We're ready to have a ball! |
I was pleasantly surprised to realize that in my costume and mask, some people really could not recognize me at all; at one point, I was even mistaken for someone else. The reason this pleased me was because it made me realize that our little experiment in eighteenth-century sociability was true to the original: masquerades allow one to become someone else, to go incognito, to trick people around us! Eighteenth-century novels are full of examples of characters who go to masquerades and talk to friends (or enemies) without realizing who they are. As a modern-day reader, these examples always seemed improbable to me. How could Clarence Hervey, for example, not recognize that he is speaking to Belinda and not Lady Delacour in the masquerade scene in Belinda? Surely he would notice the switch of costume!
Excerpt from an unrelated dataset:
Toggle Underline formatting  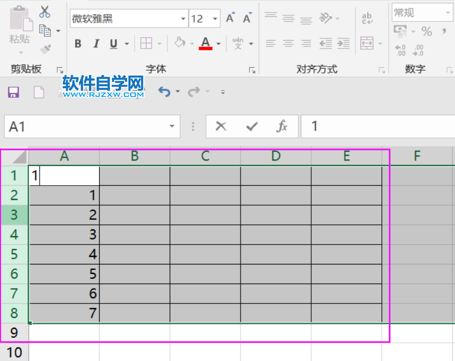[x=112, y=43]
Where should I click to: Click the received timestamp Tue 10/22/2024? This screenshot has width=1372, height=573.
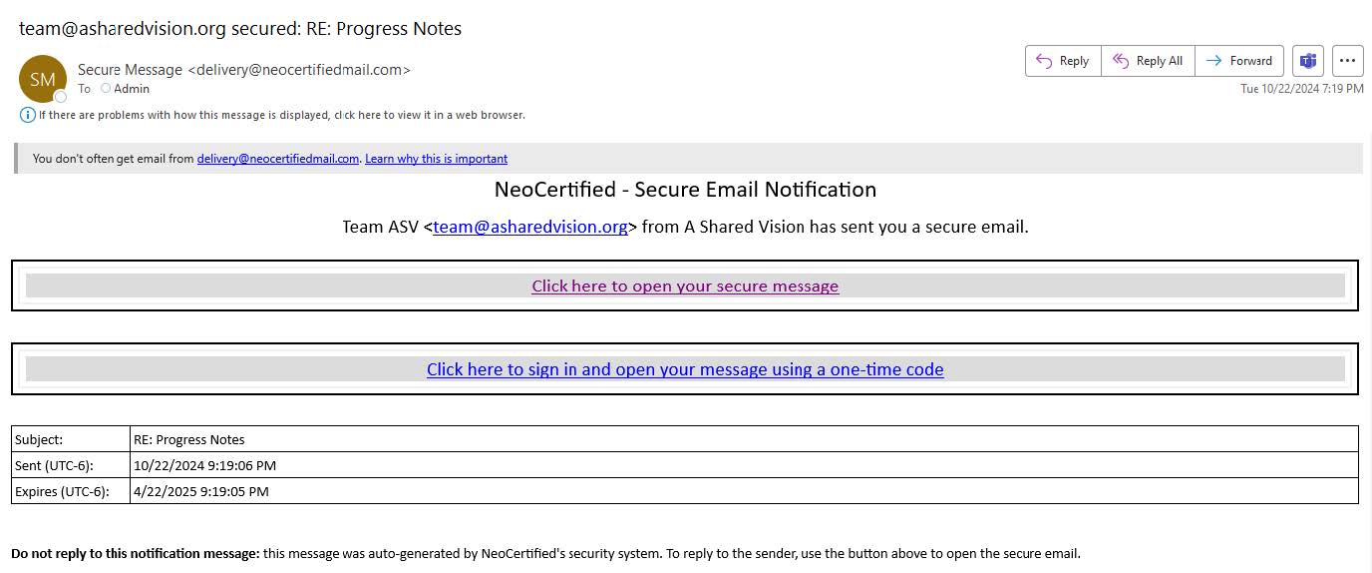[1301, 89]
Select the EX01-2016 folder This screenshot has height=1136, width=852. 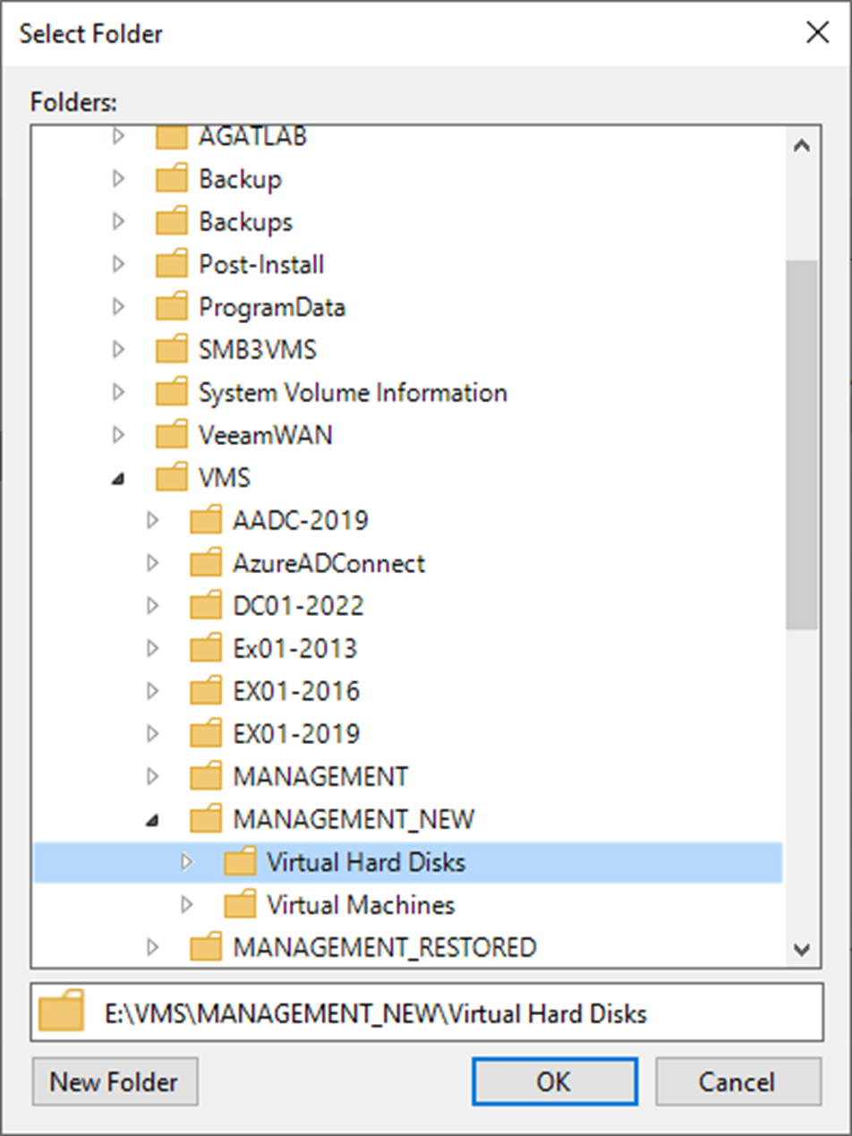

The ASECS masquerade ball proved me wrong--in a good way!
Aside from illustrating an eighteenth-century truism, however, the ball had another magical side to it: it threw all of us scholars together, without regard to seniority, age, gender or any other quality, and (with, no doubt, the help of a little alcohol) put us all on the dance floor together in a jumble of bodies and energy that made the conference more human and enjoyable than just about any other scholarly event I've ever been to. It was a reminder that we are all people, all wanting to have a good time, and, of course, that we eighteenth-century folk are some of the funnest and game-est people in the academy! Additionally, like an eighteenth-century masquerade, it also created a "world turned upside-down," where we could all experiment a little with who we are and how we present ourselves to the world.
Of course, there were other highlights to the conference. My paper on Catherine Vizzani and eighteenth-century dildo poems received a lot of great feedback during the Queer Transnationalism panel, which made me very happy. I reconnected with many wonderful scholars that I have met at previous conventions--and I managed to meet several more wonderful scholars whose works I admire and whose ideas have had an impact on my own scholarship. I had dinner in an eighteenth-century tavern, learned how eighteenth-century shoes were made, and bought myself some prints of eighteenth-century macaronis to put up on my walls. I walked the streets of Colonial Williamsburg, which, despite having an air of Disney about it, is beautiful and wonderful and, last weekend, was already showing signs of spring which seems that it may finally be arriving.